Maharaja of Tripura
- Reign: 1488
- Predecessor: Pratap Manikya
- Successor: Mukut Manikya
- Consort: Daughter of Daityanarayan
- House: Manikya dynasty
- Father: Pratap Manikya (possibly)
- Mother: Sister of Daityanarayan

= Vijaya Manikya I =

Maharaja of Tripura from 1487 to 1488

Vijaya Manikya I (d. c.1488) was the Maharaja of Tripura briefly during the late 15th century.

A minor when he ascended the throne, Vijaya succeeded upon the assassination of his predecessor Pratap Manikya, who may have been his father. His reign is omitted from the Rajmala, the royal chronicle of Tripura, though a copper plate produced in 1488 which is inscribed with his name provides a timeframe for his rule. It is also believed that the Rajmala confused Vijaya with his more famous relative of the same name, Vijaya Manikya II, conflicting some details of his life with the latter.

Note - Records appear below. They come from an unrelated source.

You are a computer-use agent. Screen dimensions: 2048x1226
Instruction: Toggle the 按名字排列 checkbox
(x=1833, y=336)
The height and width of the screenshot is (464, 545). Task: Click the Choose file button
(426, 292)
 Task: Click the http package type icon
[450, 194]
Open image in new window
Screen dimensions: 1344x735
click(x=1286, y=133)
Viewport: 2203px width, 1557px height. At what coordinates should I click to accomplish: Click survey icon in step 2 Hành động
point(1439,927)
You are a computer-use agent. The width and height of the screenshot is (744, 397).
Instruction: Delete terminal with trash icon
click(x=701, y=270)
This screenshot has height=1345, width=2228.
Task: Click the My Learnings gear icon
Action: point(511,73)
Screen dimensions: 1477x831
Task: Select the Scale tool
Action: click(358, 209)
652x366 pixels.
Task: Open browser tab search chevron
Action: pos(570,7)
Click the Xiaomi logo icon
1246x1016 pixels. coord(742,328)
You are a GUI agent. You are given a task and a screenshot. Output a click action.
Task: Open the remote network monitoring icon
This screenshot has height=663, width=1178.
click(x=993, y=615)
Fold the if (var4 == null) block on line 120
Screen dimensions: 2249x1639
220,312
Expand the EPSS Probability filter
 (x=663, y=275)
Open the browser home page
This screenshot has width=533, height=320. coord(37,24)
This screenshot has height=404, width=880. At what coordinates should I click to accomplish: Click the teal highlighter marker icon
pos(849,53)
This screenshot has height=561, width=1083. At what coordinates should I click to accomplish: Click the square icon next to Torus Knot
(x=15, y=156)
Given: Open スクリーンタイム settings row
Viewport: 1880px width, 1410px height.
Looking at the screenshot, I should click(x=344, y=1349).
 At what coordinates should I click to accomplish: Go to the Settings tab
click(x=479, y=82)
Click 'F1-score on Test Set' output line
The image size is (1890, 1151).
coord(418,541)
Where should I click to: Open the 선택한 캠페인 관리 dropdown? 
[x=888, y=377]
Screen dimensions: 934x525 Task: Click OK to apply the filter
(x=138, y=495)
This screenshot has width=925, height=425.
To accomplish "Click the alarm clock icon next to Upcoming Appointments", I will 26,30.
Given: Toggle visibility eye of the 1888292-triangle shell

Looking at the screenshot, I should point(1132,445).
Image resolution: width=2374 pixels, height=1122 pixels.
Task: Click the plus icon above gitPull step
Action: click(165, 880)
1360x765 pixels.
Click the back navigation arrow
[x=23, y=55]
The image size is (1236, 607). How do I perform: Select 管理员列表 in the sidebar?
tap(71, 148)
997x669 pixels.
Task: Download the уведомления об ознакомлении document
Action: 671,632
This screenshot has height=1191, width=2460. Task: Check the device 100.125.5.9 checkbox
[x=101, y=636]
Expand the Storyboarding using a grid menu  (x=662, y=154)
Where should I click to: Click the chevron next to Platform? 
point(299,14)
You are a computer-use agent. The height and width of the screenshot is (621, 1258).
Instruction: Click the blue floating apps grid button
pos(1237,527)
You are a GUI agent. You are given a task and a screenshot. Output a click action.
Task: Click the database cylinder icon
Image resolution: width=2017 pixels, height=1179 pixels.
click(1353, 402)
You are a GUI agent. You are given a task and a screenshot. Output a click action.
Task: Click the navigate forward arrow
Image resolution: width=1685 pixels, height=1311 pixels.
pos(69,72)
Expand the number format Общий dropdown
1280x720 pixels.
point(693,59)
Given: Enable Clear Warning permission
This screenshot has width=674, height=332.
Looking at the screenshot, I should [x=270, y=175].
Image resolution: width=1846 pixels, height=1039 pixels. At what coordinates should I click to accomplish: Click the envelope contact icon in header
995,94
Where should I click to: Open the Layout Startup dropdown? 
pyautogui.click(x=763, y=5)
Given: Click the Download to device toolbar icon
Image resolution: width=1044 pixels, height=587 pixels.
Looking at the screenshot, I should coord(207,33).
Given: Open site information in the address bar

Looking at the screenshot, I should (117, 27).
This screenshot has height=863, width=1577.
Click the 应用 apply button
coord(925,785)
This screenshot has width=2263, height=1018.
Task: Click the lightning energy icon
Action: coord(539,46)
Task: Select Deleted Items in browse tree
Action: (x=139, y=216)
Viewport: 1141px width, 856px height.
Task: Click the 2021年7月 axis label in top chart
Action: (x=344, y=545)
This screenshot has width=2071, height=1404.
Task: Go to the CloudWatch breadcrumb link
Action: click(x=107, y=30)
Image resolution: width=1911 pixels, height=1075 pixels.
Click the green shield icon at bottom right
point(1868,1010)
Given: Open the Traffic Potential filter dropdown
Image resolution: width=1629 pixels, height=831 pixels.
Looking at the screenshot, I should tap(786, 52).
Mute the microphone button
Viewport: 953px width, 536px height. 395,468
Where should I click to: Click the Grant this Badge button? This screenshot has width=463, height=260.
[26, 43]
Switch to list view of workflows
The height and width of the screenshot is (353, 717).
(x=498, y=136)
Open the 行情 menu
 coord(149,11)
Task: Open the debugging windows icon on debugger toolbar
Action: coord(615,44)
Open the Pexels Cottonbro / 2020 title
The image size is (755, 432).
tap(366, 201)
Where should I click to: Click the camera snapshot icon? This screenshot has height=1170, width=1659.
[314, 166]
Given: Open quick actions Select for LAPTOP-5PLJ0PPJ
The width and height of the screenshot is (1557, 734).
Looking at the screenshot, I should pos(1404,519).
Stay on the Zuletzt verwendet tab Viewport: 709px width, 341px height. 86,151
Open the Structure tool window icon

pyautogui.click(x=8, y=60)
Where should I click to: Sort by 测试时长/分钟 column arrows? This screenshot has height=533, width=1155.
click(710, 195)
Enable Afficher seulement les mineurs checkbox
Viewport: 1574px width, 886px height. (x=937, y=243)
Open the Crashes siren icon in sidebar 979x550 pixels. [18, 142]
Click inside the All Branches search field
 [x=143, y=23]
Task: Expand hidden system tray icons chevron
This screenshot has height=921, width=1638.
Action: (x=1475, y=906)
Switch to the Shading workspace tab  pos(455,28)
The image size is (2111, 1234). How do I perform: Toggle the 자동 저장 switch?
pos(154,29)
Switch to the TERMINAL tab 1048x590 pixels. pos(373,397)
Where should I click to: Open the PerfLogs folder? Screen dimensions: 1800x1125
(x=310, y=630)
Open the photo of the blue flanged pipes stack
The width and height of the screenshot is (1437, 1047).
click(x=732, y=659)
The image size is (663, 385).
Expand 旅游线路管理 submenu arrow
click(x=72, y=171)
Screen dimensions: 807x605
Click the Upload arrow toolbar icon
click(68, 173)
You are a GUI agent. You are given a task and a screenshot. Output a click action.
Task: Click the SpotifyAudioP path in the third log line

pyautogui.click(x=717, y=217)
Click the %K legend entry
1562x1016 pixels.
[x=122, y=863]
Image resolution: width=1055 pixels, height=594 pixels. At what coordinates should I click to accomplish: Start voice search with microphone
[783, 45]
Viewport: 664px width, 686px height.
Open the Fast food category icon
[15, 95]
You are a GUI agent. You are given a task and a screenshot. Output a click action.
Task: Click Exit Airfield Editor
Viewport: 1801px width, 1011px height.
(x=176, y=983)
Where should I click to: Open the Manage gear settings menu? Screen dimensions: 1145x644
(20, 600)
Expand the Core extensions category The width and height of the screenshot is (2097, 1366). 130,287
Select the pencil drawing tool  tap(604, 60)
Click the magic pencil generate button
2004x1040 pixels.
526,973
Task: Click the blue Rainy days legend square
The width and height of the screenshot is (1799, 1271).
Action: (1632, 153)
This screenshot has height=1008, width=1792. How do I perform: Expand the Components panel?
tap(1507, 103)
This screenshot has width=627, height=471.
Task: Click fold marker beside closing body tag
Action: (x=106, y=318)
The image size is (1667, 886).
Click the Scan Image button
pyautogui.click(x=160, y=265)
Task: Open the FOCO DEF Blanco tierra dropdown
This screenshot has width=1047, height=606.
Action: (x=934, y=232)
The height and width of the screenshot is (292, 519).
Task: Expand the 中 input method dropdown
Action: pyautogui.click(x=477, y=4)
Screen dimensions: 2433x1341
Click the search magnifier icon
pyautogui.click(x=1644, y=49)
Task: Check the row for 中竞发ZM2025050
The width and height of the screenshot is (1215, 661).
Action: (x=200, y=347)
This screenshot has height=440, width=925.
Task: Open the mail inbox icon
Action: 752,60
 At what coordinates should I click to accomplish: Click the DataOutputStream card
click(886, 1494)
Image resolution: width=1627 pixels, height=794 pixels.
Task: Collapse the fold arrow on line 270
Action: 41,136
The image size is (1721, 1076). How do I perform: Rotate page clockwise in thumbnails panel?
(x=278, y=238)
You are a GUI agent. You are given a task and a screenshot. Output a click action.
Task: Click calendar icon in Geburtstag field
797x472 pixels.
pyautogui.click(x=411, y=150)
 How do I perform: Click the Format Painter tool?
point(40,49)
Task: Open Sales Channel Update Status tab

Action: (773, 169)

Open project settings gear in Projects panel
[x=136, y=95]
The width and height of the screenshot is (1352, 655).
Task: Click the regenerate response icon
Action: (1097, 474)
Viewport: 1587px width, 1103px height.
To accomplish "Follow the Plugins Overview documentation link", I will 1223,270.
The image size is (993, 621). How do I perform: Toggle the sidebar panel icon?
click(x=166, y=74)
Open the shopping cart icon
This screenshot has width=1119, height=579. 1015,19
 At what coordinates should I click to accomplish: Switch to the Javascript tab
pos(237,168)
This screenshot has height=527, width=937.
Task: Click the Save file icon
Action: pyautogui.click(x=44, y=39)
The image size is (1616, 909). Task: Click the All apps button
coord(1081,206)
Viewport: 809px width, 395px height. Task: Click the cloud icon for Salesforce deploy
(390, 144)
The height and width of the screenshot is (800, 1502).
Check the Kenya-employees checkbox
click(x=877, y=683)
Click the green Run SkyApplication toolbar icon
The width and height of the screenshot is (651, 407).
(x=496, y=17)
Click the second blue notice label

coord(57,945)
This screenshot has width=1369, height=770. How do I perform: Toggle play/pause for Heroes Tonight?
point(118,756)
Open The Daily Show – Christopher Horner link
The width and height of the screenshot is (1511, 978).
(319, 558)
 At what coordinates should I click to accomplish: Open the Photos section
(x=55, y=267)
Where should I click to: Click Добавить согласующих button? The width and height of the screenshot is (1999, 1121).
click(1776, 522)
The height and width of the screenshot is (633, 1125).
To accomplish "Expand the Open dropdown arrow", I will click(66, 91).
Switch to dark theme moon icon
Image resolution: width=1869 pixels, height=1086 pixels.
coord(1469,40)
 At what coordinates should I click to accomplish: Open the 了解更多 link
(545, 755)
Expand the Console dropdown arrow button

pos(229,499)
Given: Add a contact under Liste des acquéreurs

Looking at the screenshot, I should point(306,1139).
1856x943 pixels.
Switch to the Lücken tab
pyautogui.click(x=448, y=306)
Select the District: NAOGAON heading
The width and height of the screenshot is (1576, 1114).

He appears to have spent his reign under the control of his maternal uncle, the army chief Daityanarayan, who was the true power in the kingdom. The latter also had his daughter married to the young king.
However, Vijaya seems to have only held the throne briefly and died young, with the coinage minted the following year bearing the name of Pratap's younger brother Mukut Manikya.